__TRY IT__. If a line in the listing carries the word "haired", return a copy of that line.

__INPUT MATERIAL__.
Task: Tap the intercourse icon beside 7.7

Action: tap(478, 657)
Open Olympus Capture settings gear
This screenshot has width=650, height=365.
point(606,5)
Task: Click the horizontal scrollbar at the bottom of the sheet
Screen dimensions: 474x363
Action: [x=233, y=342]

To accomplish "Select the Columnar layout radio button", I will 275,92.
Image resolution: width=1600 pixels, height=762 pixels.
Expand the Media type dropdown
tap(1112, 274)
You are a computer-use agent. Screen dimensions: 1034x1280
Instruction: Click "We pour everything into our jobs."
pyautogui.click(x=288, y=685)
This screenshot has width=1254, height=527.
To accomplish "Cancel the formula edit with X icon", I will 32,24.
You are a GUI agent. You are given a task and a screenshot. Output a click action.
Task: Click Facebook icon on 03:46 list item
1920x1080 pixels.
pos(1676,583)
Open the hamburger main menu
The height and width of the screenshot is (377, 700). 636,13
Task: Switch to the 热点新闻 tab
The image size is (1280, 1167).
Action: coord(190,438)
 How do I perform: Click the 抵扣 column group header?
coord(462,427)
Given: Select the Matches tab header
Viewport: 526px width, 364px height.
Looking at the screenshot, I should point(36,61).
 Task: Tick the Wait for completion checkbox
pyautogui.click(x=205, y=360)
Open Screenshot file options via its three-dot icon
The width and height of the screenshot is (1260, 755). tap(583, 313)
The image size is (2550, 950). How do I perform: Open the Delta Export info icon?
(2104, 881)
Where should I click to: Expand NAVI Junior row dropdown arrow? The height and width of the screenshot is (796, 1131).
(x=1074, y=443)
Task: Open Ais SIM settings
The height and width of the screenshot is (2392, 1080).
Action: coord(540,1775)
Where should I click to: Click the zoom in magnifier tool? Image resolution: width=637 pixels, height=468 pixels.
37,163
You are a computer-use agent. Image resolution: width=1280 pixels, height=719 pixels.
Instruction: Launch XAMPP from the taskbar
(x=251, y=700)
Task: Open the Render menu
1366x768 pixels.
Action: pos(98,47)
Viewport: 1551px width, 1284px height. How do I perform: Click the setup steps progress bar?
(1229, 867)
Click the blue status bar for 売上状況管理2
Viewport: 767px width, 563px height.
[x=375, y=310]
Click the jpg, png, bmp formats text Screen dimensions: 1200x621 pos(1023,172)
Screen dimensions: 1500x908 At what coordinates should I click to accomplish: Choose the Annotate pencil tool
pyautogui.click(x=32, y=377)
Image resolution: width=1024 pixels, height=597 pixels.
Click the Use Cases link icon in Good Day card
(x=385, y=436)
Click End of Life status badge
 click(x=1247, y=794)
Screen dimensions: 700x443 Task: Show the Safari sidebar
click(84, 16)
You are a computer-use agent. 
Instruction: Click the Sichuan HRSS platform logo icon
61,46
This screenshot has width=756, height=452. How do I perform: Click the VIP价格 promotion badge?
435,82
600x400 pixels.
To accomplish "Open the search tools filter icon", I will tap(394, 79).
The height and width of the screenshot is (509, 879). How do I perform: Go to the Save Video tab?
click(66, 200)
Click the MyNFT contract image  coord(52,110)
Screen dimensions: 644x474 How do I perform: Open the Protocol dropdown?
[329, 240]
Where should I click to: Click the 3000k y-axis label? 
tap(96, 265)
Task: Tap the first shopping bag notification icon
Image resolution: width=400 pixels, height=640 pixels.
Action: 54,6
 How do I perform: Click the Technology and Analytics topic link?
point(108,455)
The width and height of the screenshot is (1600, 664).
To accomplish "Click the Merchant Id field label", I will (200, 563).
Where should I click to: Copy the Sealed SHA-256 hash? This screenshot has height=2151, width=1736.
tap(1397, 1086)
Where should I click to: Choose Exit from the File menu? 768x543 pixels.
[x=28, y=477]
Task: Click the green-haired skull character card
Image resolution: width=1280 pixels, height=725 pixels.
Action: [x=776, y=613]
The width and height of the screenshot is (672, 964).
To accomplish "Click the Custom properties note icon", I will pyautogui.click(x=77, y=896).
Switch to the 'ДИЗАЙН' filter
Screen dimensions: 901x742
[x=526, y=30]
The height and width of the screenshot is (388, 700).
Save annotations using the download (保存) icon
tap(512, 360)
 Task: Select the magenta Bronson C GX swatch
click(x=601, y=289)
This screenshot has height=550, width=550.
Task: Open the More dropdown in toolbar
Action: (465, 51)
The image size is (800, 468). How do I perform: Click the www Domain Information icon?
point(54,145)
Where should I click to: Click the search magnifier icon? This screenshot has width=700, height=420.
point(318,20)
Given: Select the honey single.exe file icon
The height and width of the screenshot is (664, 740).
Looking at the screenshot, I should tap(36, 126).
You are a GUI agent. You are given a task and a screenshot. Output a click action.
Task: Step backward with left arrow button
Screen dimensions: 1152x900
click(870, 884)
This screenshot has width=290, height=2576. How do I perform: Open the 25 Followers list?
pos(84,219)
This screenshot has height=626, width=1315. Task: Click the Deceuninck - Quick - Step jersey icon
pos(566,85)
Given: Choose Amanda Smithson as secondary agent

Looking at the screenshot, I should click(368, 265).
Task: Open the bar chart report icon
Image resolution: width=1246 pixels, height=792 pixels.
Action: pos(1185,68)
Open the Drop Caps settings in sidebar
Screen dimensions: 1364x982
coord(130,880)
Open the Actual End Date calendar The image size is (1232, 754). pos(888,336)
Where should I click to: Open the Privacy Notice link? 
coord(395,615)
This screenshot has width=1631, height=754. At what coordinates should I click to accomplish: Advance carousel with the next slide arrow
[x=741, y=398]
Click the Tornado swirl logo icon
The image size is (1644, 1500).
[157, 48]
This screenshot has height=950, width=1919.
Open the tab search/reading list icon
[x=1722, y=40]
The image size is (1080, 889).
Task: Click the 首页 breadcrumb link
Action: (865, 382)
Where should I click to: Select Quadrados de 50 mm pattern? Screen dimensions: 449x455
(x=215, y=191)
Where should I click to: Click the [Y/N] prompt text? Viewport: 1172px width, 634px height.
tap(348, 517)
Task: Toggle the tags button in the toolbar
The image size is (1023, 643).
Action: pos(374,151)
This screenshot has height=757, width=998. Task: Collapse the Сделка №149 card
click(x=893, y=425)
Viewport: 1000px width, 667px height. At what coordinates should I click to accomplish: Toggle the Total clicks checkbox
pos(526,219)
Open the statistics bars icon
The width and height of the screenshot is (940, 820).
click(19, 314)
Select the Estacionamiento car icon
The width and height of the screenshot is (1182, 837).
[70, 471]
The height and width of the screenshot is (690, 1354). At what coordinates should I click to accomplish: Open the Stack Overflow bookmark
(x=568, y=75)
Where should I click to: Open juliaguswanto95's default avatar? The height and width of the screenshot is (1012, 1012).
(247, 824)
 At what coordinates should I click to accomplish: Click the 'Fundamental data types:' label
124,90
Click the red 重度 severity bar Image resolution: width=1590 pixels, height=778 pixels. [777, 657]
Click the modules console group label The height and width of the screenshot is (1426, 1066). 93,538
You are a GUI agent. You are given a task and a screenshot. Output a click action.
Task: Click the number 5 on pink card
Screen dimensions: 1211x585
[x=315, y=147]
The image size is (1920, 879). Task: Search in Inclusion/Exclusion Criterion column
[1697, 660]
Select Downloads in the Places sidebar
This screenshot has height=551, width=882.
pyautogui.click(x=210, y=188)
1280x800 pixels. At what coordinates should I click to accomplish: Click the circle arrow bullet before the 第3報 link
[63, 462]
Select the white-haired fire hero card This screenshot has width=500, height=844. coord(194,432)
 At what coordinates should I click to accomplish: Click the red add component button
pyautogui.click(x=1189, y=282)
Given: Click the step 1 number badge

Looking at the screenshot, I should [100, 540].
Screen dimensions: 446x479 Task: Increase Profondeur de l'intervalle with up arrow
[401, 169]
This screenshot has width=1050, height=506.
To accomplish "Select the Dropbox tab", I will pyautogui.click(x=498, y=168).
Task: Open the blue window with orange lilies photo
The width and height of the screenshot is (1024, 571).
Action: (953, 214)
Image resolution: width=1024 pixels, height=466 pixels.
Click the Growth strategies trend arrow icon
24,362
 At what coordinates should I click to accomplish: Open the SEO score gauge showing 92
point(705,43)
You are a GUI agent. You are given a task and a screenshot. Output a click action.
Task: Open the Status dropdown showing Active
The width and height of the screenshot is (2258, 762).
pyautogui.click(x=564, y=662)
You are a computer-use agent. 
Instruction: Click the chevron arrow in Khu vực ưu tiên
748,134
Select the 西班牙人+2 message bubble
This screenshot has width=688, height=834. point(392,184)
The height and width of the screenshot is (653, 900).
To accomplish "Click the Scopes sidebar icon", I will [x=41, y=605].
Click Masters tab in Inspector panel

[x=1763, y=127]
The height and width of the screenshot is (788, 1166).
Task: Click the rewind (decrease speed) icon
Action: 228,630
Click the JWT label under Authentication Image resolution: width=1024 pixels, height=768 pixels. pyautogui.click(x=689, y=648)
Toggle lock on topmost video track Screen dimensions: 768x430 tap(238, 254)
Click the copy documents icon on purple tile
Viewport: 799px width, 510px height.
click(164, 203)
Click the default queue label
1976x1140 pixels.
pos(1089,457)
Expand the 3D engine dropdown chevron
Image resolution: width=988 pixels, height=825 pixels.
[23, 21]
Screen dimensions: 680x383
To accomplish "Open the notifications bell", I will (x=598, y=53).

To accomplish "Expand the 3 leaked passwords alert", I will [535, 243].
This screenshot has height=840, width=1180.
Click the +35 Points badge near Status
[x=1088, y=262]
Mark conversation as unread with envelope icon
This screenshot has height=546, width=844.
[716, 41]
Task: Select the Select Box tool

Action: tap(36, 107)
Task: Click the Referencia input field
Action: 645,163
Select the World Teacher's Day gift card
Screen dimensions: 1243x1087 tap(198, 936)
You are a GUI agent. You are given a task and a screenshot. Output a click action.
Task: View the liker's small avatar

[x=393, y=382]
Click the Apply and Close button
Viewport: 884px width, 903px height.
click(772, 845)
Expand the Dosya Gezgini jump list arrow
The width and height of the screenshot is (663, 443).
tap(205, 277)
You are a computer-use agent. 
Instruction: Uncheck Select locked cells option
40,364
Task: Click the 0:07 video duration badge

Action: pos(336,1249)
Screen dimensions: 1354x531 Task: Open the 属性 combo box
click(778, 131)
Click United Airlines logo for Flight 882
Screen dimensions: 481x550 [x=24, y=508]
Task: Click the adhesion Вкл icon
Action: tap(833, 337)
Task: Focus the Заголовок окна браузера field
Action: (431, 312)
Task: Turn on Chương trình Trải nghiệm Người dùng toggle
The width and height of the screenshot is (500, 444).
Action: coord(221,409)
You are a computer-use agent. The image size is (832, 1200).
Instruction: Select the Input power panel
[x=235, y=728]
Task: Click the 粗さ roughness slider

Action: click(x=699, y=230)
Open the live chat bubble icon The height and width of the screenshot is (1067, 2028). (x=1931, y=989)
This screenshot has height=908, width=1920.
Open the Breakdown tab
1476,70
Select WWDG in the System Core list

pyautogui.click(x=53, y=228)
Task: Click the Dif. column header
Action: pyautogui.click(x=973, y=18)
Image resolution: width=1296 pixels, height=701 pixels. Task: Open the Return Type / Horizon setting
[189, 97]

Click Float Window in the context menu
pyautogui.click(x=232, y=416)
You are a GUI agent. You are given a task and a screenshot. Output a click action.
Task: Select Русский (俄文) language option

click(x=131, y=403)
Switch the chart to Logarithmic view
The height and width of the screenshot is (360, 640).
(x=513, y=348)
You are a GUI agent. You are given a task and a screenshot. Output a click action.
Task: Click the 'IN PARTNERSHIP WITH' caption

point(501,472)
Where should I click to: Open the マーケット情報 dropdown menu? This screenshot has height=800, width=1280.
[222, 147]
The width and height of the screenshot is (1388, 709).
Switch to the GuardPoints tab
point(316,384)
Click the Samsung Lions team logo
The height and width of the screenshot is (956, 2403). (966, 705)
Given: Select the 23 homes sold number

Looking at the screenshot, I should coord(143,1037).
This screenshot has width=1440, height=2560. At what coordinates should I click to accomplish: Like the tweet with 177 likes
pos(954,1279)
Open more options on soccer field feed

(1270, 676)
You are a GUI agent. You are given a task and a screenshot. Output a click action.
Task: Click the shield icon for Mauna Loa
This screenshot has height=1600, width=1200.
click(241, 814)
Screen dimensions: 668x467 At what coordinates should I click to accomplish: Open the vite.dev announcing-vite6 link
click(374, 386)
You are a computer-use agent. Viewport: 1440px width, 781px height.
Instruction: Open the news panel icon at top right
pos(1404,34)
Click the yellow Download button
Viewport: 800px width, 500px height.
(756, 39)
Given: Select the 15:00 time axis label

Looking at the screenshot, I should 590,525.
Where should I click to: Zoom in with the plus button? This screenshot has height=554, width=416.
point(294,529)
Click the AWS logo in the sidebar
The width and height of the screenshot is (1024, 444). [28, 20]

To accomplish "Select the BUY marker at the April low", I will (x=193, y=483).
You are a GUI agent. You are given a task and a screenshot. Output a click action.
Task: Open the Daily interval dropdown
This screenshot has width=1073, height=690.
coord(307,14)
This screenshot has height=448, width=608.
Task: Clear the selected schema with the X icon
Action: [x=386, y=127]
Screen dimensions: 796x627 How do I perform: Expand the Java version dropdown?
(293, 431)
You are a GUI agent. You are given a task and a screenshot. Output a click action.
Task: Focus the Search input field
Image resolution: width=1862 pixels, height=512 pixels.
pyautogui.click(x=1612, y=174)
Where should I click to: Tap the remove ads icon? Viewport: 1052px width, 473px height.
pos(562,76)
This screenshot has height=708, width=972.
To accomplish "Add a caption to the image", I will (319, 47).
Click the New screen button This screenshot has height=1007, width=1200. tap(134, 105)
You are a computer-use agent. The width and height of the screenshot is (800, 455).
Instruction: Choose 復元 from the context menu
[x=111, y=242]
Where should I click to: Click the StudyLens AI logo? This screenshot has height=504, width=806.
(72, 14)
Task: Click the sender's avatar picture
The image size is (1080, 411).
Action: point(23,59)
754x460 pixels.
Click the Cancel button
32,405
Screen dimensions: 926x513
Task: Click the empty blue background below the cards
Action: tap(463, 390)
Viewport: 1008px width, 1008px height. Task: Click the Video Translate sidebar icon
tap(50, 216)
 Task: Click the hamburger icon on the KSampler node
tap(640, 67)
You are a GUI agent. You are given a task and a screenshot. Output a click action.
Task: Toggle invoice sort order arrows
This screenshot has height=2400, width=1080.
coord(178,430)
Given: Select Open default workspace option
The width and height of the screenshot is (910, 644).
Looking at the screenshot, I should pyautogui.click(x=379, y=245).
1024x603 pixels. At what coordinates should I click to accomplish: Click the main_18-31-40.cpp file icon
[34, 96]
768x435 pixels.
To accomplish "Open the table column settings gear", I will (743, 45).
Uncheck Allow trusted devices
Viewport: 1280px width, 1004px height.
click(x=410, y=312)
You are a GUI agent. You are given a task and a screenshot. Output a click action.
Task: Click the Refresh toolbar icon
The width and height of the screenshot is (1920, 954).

__ANSWER TO THIS PROBLEM__.
Task: Click the green-haired skull character card
Select the white-haired fire hero card This screenshot has width=500, height=844. coord(194,432)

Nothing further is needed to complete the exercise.